FBI raises the cost of VoIP

The FBI wants to increase the cost of Voice over IP. The VoIP news article has a set of excellent questions that someone ought to be asking the FBI as they seek to extend existing wiretap requirements to VoIP companies. Not only will it increase the cost of commercial VoIP software by requiring those firms to install wiretap backdoors in their systems, the whole exercise is absurd. Here's why.

  • As VoIP News asks, why would criminals use a commercial VoIP offering that was known to have a wiretap backdoor when they could just as easily use their own secure VoIP software. Dozens of VoIP software products are completely free and can be downloaded and installed easily.
  • Some VoIP providers are located outside the U.S., beyond the jurisdiction of the FBI. Why would anyone use a higher-priced U.S. service if a less expensive offshore service with equivalent voice quality is available? Why would international drug rings ever use U.S. services if the FBI has their finger in them? One effect of FBI regulation will be to drive the entire VoIP business out of the United States.
  • Wiretapping only the VoIP data streams of suspected criminals is, well, just dumb. If I were trying to investigate criminal behavior, I'd want to capture their entire data stream. And the FBI can do this now, just by going to the criminal's ISP with a court order and getting the ISP to re-transmit to the FBI every data packet coming from the criminal. This is trivial to do, does not require expensive new software, and is much more likely to provide useful information, since you'd also see email, Web sites, chat, IRC, and any other communications, along with VoIP conversations.

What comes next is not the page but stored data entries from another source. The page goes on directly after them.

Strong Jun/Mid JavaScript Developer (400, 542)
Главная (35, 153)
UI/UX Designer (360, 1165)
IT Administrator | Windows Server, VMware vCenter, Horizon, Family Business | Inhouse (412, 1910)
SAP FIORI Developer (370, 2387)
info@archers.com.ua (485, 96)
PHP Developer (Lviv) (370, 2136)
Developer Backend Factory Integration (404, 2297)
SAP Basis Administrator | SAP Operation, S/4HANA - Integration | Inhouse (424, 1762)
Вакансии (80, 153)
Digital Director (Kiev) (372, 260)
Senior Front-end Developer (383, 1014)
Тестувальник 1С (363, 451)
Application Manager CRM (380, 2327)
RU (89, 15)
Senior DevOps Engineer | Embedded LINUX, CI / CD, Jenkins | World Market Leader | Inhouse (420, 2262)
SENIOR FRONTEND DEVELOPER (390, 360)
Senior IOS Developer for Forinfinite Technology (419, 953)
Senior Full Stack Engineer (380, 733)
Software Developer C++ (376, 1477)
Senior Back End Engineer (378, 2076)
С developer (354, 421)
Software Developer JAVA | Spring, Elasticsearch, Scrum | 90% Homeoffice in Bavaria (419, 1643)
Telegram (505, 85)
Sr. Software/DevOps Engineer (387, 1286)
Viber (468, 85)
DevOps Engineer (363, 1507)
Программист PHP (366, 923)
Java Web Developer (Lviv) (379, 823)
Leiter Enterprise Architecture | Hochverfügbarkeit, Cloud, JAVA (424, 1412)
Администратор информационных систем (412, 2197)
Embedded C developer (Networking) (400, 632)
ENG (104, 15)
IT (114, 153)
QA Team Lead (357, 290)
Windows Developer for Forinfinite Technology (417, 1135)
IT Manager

So what's really going on? Occam's Razor may be useful here (the simplest explanation is probably the correct one). Recall that this is the same FBI that just spend $170 million of our tax dollars on a "Virtual Case File" system that does not work. In other words, the FBI has neither good in-house technology advice nor do they seem capable of buying it. Like many other Federal government agencies, when the FBI wants technology, they run to the beltway bandits--the big consulting firms that inhabit the D.C. area, who have a built in conflict of interest when asked by those same agencies to both design and build systems.